Der Campingplatz ist noch totenstill, als wir beginnen, unser Zelt einzupacken. Ich stelle fest, dass das Ganze beim zweiten Mal viel schneller geht als beim ersten. Pah! Nach ein paar Mal Auf- und Abbauen geht das Ruckzuck! Heute noch nicht...

 

  Erst um neun Uhr ziehen wir los. Zuerst müssen wir durch Castrojeriz, einem Ort, der sich einmal komplett um den Fuß eines Berges herum zieht. Meine Güte, dieses Dorf nimmt ja kein Ende! Erst nach über einer halben Stunde laufen wir endlich wieder durch die wilde Meseta.

 

  Das Wetter hat sich nach heute Nacht inzwischen wieder eingekriegt. Rechtzeitig vor der ersten und quasi einzigen Anhöhe des Tages, strahlt die Sonne verlockend. In weiser Voraussicht schälen wir uns schnell aus unserer obersten Bekleidungsschicht. Eigentlich müsste auch Sonnencreme auf die freigelegte Haut, aber so kurz vor der Höhenanstrengung würde das nur zur Sauerei werden. Also wetze ich den Tafelberg rauf, um mich oben einzucremen. Papa braucht noch etwas länger, um sich komplett wieder "anzurödeln", also kommt er nach.

 

Huiuiui, dieser Berg ist nicht ohne! Als ich, oben angekommen, auf Papa warte, quatscht man uns mal wieder mehrfach an. Man gewöhnt sich dran...

 

Die nächste Stunde laufen wir durch die Felder der Meseta, bis zu einem (laut Wanderführer) "schattigen Rastplatz bei der Quelle". Naja, schattig will das aber erst noch werden. Es sind noch junge Bäume. Wie gut, dass wir bei dem starken Wind auch erstmal keinen Schatten brauchen!

 

Auch hier hat wieder, wie bei jeder anderen Rastgelegenheit, jemand ein Geschäft gewittert. Ein Mann verkauft Obst, Kalt- und Heißgetränke und Süßes.

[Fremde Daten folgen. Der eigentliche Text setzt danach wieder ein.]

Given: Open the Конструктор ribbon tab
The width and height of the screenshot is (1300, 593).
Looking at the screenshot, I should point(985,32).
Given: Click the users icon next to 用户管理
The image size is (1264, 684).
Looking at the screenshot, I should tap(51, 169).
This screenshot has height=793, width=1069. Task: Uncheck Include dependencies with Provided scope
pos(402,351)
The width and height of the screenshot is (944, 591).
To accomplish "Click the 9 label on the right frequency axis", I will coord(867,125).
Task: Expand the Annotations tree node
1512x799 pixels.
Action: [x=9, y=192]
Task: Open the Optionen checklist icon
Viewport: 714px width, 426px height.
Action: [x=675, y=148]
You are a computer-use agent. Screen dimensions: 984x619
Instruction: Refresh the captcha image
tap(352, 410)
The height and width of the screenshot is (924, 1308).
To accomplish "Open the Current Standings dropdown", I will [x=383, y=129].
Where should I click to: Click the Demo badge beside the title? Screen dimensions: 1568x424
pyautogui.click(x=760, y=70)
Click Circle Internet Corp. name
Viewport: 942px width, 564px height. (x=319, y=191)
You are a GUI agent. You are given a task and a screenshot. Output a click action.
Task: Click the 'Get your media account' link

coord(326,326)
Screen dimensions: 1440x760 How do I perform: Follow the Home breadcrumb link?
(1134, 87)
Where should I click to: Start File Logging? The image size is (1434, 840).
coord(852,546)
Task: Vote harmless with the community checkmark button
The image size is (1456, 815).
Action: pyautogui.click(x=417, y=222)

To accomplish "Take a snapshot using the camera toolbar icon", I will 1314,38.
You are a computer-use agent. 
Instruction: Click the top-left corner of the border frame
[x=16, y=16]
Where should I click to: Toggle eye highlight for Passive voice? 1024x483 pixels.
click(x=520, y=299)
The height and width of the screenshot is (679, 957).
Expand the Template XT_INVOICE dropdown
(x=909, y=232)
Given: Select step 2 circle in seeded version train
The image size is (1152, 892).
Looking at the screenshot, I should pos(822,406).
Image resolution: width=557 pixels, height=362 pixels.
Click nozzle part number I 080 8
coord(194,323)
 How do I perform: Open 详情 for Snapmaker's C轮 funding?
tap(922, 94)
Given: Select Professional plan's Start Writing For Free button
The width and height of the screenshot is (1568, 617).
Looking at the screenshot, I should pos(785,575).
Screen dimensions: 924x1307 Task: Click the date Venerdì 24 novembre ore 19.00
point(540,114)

Aber wir sind noch zu früh, unsere Pausenzeit ist noch nicht gekommen.

 

Wir laufen noch gute drei Kilometer bis Itero de la Vega, und lassen uns dann im Innenhof der Albergue "La Mochila" nieder, wo die Belegschaft als erstes Mal Sira verhätschelt und mit Wasser versorgt und dann uns bedient.

 

Wir kommen mit einem spanischen Pilger ins Gespräch, der überraschend gut deutsch spricht. Nicht nur das... Irgendetwas an seiner Sprechweise klingt in unseren Ohren merkwürdig vertraut, obwohl er doch so einen starken spanischen Akzent hat. Irgendwann im Laufe der Unterhaltung wird es uns klar: Er habe 15 Jahre lang bei Opel gearbeitet und in Gelsenkirchen gewohnt. Ha! Das ist es also! Irgendwie ein Junge aus der alten Heimat! Lustig, dass man bei so viel Akzent auch noch so viel Dialekt raushören kann! Wir essen, wir trinken, wir holen Büroarbeit nach, und eh wir uns versehen, sind anderthalb Stunden um. Ach du je, jetzt aber weiter!

 

Wir bewandern die landwirtschaftlich geprägte Tierra de Campos, eine der charakteristischsten Landschaften des Jakobsweges, bevor wir Boadilla del Camino erreichen, wo wir noch einmal rasten und uns unser spanischer Ruhrgebietler die Unterkunft für Übermorgen klarmacht. Achtzehn Euro für das Doppelzimmer, da kann man nicht meckern. Zelten auf dem Campingplatz ist hierzulande auch nur einen Euro pro Person billiger... Man muss sehen, wo man bleibt...

 

  Die letzten sechs Kilometer bis Frómista laufen wir weiter durch die Felder, bis wir den Canal de Castilia  erreichen, der im 18. Jhdt. als Transportweg für die Erträge der Tierra de Campos geplant wurde und heutzutage zu deren Bewässerung dient. Irgendwie scheint der Boden hier etwas Besonderes an sich zu haben. In erster Linie Massen von Zecken. Als wir kurz vor Frómista innehalten, um uns mit einer Gruppe Amerikanern zu unterhalten, sehe ich, wie sie sich in Heerscharen von unten an Siras Beinen  hocharbeiten. Glücklicherweise ist ihr Fell so hell und kurz, dass sie kaum eine Chance haben, unbemerkt zu bleiben. Trotzdem staune ich nicht schlecht, als ich sie von insgesamt 23 Blutsaugern befreit habe, bevor sie zuschlagen konnten. Für Sira ist das ein Fest. Zecken scheinen für sie ein geschmacklicher Hochgenuss zu sein. Sobald sie merkt, dass ich auf Zeckenkurs bin, muss sie intensivst meine Hände untersuchen, bis sie das Mistvieh gefunden hat. Dabei tropft ihr der Sabber tatsächlich in Fäden vom Maul. Und das hab ich bei ihr noch nie gesehen, außer in Zusammenhang mit Zecken. Manchmal ist mein Hund eklig.

 

In unserer Motel-ähnlichen Unterkunft untersuche ich Sira nochmal sehr gründlich. Ich hoffe, ich habe keine übersehen!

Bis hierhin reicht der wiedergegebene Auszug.